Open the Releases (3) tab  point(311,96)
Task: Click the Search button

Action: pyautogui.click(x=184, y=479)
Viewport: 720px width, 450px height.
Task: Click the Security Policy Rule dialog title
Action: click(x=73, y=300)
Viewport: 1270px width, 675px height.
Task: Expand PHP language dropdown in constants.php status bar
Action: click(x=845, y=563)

•••••

**What you have to do**:
Repeat the data word for word.

**Task result**:
Open the Releases (3) tab  point(311,96)
Task: Click the Search button

Action: pyautogui.click(x=184, y=479)
Viewport: 720px width, 450px height.
Task: Click the Security Policy Rule dialog title
Action: click(x=73, y=300)
Viewport: 1270px width, 675px height.
Task: Expand PHP language dropdown in constants.php status bar
Action: click(x=845, y=563)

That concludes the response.